This report summarises the results, plus my observations and reflections on the meaning of the results.

Who took the Therapist Wage Survey?

Mostly small practices

Respondents to the Therapist Wage Survey mainly work in small organizations. The majority (62.5% or 25 of 40) work in organizations with one office location. Additionally, there were a few larger groups who took the survey. Seven organizations (17.5%) have two sites; Seven (17.5%) had three or more locations. And one large organization (2.5%) has more than 6 locations. 

As you would expect from a sample with this profile, 45% (17 of 40) work without support staff, and 45% (17 of 40) had between one to three support staff. Only 10% (4 of 40) had more than three support staff.

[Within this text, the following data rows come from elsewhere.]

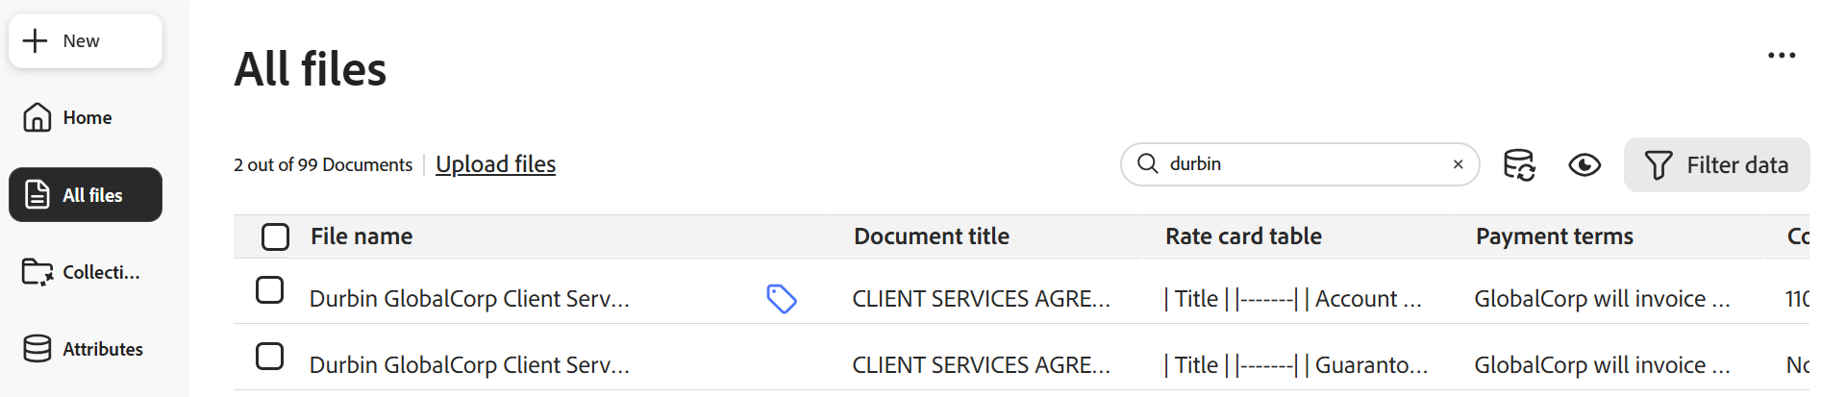This screenshot has width=1821, height=397.
Task: Check the first Durbin GlobalCorp file checkbox
Action: (x=270, y=290)
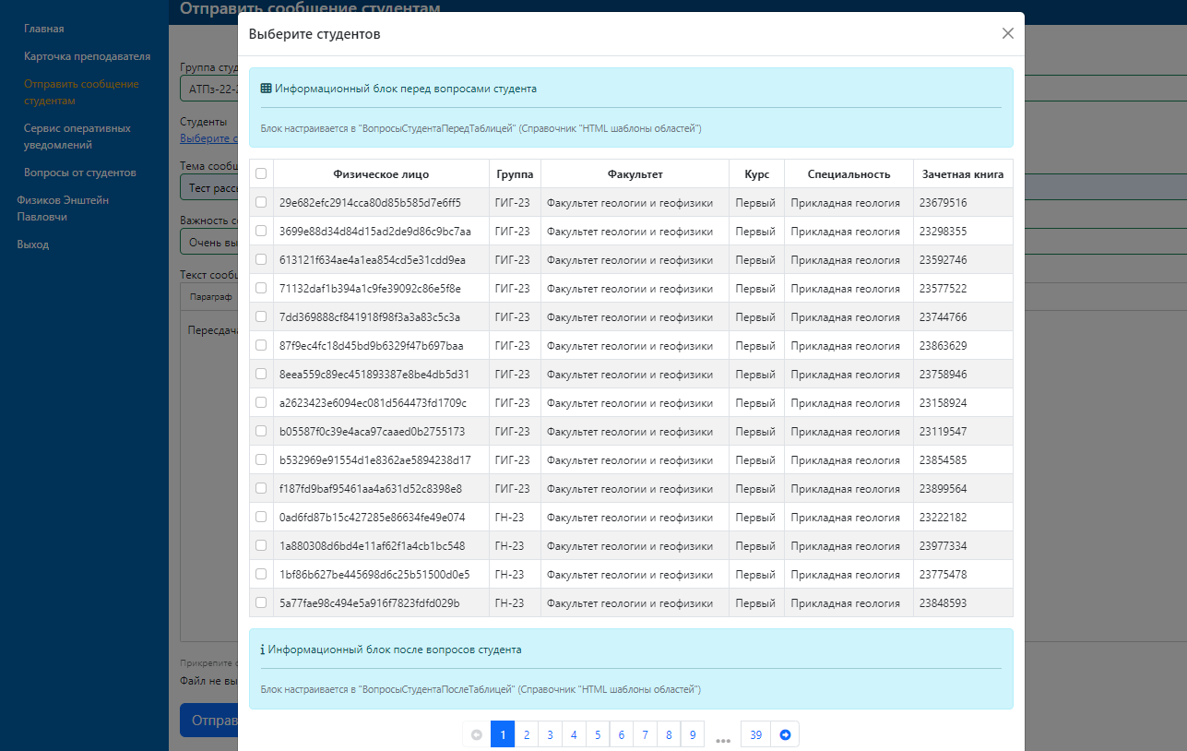Toggle the select-all checkbox in table header
Viewport: 1187px width, 751px height.
point(261,173)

These results are no surprise to those who study mental health practice structures. The mental health field, as a whole, is mostly a collection of solo and small businesses. Our sample seems to match the general trends in our profession.

Q1. Are therapists hired as independent contractors or W-2 employees?

The Therapist Wage Survey asked a couple of questions about how many therapists are hired – independent contractors or as W-2 employees. The results are these:

  • 42.5% (17 of 40) had only W-2 employees
  • 30% (12 of 40) had some employees and some independent contractors
  • 27.5% (11 of 40) had only independent contractors

Another way to say this is that 72.5% of mental health organizations employ W-2 employees, and 57.5% hire independent contractors for clinical work. 

My interpretation

I am a little surprised at this result. It suggests to me that even smaller organizations are hoping to become larger. If one wanted to stay small, why create a W-2 payroll system? And yet, these data suggested a preference for going through the effort. Apparently, we are a hopeful lot. (For more on these considerations on making this choice, see Picking the best option: Independent Contracting vs. Employing.)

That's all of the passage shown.